Image Size 11.5" x 11.5"

Framed Size 15" x 15"

SOLD

RACHEL BRIDE ASHTON

Rachel was born in Dumfries, Scotland in 1976, and began her career as a painter in 1996 and has since exhibited extensively. She ran Northern Eye Gallery in Fife between 2002 and 2006, has been featured in numerous magazines and editorials and has work held in The Town Collection, Huntly; ConocoPhillips, Rubislaw House, Aberdeen and in private collections in the UK and the United States and now splits her time between her off-grid Croft in Aberdeenshire, and Dundee where she is currently studying Fine Art at Duncan of Jordanstone College of Art and Design.

Rachel’s recent accomplishments include a residency at Deveron Projects in Huntly, which culminated in her work being presented as a short film at the Tate Modern, London, as part of the Tate Exchange Program with Cornerstone Arts in May 2018, being invited to speak at a conference in Austria by the Salzburg International Summer Academy of Fine Arts at their Global Academy II, examples of transcultural exchange in August 2018, at The Royal Scottish Academy for the Edinburgh Arts Festival in August 2018 as one of a series of talks titled Art, Borders and Migration and for Aberdeen Art Gallery & Museums Lunchtime Talks in January 2019. She was also featured on Sky TVs ‘Portrait Artist of the Year’ in 2014.

 

‘I use painting, printing, poetry, music, video, sound and performance to consider damage and repair, both psychological, cultural and in the natural world. Human waste, environmentalism and holistic and sustainable living are also at the core of my work.

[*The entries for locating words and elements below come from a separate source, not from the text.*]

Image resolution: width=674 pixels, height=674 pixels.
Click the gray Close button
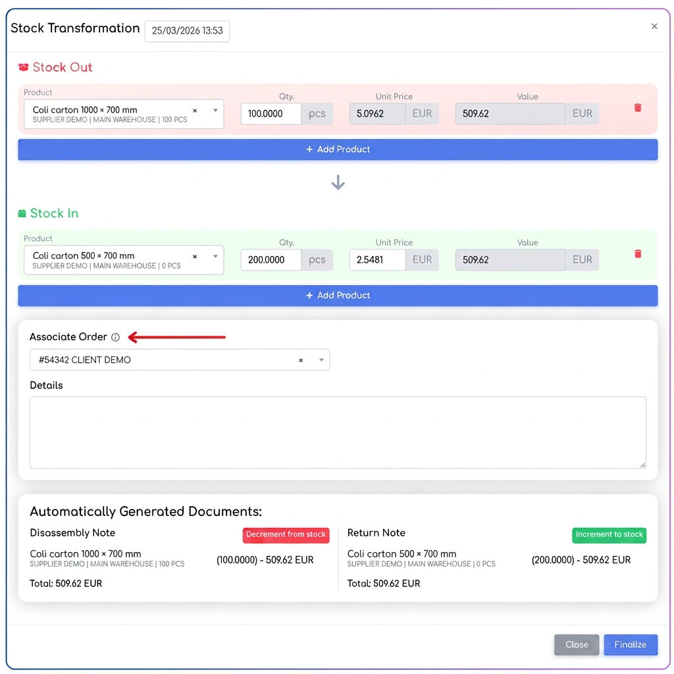577,645
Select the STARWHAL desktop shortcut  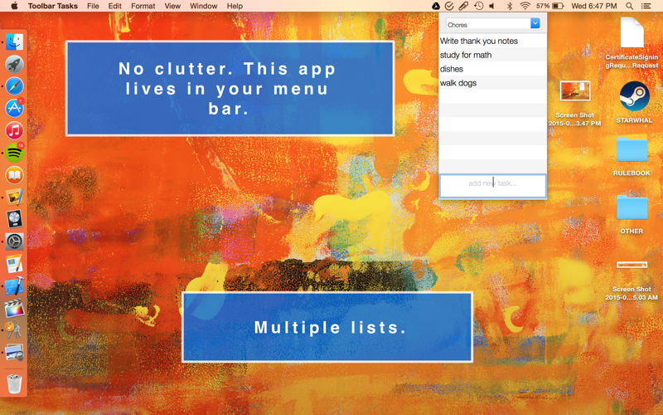tap(634, 102)
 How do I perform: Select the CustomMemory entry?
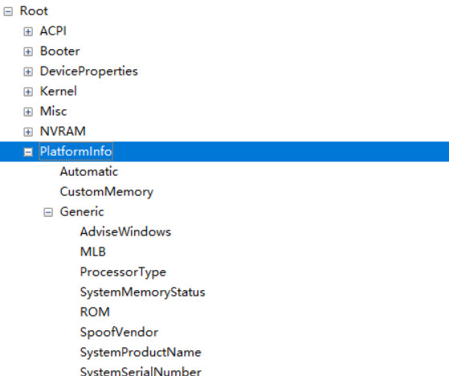(107, 192)
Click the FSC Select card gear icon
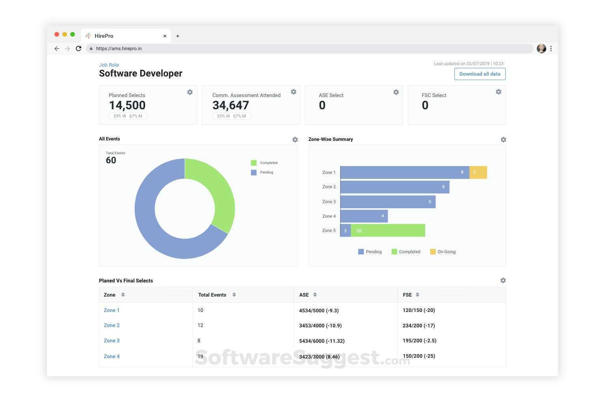The height and width of the screenshot is (396, 605). (x=499, y=92)
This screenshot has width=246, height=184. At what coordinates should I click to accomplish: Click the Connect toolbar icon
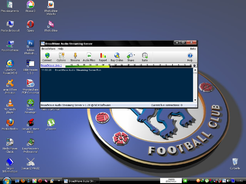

In my landscape paintings, I explore themes of solitude, escape, survival and childhood games of losing oneself in wild and free places and worlds. Focusing on the overlooked areas of the North East of Scotland and its flora, I play with the effects of light and expose its transcendental colours.
I am endlessly fascinated by the shapes and patterns that are created when the straight lines of farmland cut into fluid undulating surfaces, our continual attempts to manage and make order of the chaotic wilderness and the wild beauty that always creeps back in around the edges. I try to depict the terrifying loneliness of remote, abandoned and derelict buildings and natures swift reclamation of our marks on the land.’